§ **RECORDS FOR THIS TASK**

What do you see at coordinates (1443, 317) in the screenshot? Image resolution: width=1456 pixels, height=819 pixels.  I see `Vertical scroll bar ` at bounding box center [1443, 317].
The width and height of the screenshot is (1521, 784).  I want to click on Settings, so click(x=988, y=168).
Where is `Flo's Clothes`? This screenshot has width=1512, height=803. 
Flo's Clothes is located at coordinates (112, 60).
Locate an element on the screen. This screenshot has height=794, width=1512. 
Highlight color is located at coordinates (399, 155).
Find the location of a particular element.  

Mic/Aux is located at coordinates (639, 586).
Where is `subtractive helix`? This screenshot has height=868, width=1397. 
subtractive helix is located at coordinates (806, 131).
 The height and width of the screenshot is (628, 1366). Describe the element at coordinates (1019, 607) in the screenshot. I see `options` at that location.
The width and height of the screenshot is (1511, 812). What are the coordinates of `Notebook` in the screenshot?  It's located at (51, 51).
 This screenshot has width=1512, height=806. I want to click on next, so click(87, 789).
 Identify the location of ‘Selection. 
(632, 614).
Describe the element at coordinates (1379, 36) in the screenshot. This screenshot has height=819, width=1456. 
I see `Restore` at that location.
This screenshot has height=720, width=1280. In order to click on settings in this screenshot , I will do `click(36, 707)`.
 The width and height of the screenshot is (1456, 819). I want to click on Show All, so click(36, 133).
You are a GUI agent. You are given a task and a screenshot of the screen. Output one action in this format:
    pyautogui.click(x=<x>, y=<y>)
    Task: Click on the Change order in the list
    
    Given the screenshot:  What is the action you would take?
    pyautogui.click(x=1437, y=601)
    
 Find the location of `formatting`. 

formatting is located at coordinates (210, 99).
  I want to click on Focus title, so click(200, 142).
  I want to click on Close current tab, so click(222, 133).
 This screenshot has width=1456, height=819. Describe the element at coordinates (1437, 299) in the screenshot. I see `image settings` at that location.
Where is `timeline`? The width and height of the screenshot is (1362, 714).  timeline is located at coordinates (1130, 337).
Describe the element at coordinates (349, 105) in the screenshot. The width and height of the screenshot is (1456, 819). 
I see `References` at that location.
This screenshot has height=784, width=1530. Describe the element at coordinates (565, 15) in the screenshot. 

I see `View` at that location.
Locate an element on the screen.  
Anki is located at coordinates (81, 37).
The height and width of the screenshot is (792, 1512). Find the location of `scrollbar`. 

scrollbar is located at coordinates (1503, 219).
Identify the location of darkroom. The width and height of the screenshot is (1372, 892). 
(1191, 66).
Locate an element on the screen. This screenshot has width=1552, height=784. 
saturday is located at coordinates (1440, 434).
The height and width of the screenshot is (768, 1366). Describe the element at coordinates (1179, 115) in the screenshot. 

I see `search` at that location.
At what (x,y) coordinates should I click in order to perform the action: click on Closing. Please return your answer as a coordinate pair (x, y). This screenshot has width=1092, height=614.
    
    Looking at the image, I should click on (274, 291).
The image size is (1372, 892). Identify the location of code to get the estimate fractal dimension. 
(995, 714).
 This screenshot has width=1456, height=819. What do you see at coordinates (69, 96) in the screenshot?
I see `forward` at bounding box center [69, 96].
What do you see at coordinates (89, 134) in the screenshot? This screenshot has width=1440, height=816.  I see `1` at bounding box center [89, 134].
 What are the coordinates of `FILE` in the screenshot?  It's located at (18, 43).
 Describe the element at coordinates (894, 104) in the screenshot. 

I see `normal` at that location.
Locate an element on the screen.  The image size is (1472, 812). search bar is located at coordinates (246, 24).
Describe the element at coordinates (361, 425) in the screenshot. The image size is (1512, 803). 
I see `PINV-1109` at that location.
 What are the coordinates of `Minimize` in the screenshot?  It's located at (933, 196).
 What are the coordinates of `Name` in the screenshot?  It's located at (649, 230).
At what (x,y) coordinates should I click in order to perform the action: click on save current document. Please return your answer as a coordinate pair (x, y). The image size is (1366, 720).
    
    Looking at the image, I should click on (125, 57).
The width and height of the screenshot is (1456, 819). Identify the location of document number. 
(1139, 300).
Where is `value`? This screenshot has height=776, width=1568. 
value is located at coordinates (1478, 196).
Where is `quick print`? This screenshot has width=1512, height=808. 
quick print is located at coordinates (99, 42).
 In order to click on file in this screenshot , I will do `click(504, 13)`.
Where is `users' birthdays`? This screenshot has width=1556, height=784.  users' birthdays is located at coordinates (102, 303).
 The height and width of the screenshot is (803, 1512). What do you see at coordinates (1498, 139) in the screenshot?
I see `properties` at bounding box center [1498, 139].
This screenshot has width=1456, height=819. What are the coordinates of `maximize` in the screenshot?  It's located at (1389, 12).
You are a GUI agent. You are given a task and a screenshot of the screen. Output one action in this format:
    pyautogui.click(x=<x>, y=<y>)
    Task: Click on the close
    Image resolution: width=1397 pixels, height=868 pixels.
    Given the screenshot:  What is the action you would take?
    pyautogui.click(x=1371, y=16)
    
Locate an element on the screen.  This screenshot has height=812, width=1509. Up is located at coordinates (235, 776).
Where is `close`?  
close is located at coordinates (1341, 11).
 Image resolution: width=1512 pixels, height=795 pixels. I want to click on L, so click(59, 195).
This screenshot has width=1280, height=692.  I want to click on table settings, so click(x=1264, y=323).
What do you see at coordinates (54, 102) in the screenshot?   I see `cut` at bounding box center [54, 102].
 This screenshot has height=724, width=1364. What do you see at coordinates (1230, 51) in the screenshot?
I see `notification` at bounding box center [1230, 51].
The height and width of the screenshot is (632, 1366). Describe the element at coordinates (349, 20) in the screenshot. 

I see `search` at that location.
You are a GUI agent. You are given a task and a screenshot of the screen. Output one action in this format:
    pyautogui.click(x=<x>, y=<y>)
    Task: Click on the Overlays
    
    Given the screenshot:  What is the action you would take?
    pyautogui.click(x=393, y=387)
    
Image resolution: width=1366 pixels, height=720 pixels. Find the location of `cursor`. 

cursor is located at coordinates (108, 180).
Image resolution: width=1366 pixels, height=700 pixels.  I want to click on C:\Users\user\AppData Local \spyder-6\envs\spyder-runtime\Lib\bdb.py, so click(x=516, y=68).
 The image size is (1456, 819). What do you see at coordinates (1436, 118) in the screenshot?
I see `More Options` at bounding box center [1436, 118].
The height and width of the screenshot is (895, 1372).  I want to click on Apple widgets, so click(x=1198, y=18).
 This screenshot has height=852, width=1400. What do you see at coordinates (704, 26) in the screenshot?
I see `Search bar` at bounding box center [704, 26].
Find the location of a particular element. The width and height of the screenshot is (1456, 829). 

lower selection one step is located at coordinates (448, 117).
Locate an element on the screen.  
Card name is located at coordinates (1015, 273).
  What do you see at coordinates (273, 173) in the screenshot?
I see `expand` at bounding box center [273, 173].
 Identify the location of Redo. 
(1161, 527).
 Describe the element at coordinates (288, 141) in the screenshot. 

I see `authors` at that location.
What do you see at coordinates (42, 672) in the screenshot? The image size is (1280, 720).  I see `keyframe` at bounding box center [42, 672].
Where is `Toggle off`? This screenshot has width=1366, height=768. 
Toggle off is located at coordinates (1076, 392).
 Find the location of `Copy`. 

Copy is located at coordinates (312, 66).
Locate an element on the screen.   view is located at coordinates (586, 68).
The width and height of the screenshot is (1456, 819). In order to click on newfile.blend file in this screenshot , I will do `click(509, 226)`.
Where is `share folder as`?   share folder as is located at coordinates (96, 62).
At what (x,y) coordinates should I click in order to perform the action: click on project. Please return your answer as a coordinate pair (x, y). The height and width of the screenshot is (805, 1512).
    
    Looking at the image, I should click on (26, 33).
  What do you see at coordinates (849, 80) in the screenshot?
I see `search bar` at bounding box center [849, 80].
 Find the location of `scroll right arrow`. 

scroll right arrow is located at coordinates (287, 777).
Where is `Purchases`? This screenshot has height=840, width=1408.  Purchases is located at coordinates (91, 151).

§ **STATED TASK**
Copy out, word for word, the stretch of lines above from the one containing "This screenshot has width=1456, height=819. What are" through the one containing "center [1436, 118].".

§ **CORRECT ANSWER**
This screenshot has width=1456, height=819. What are the coordinates of `maximize` in the screenshot?  It's located at (1389, 12).
You are a GUI agent. You are given a task and a screenshot of the screen. Output one action in this format:
    pyautogui.click(x=<x>, y=<y>)
    Task: Click on the close
    Image resolution: width=1397 pixels, height=868 pixels.
    Given the screenshot:  What is the action you would take?
    pyautogui.click(x=1371, y=16)
    
Locate an element on the screen.  This screenshot has height=812, width=1509. Up is located at coordinates (235, 776).
Where is `close`?  
close is located at coordinates (1341, 11).
 Image resolution: width=1512 pixels, height=795 pixels. I want to click on L, so click(59, 195).
This screenshot has width=1280, height=692.  I want to click on table settings, so click(x=1264, y=323).
What do you see at coordinates (54, 102) in the screenshot?   I see `cut` at bounding box center [54, 102].
 This screenshot has height=724, width=1364. What do you see at coordinates (1230, 51) in the screenshot?
I see `notification` at bounding box center [1230, 51].
The height and width of the screenshot is (632, 1366). Describe the element at coordinates (349, 20) in the screenshot. 

I see `search` at that location.
You are a GUI agent. You are given a task and a screenshot of the screen. Output one action in this format:
    pyautogui.click(x=<x>, y=<y>)
    Task: Click on the Overlays
    
    Given the screenshot:  What is the action you would take?
    pyautogui.click(x=393, y=387)
    
Image resolution: width=1366 pixels, height=720 pixels. Find the location of `cursor`. 

cursor is located at coordinates (108, 180).
Image resolution: width=1366 pixels, height=700 pixels.  I want to click on C:\Users\user\AppData Local \spyder-6\envs\spyder-runtime\Lib\bdb.py, so click(x=516, y=68).
 The image size is (1456, 819). What do you see at coordinates (1436, 118) in the screenshot?
I see `More Options` at bounding box center [1436, 118].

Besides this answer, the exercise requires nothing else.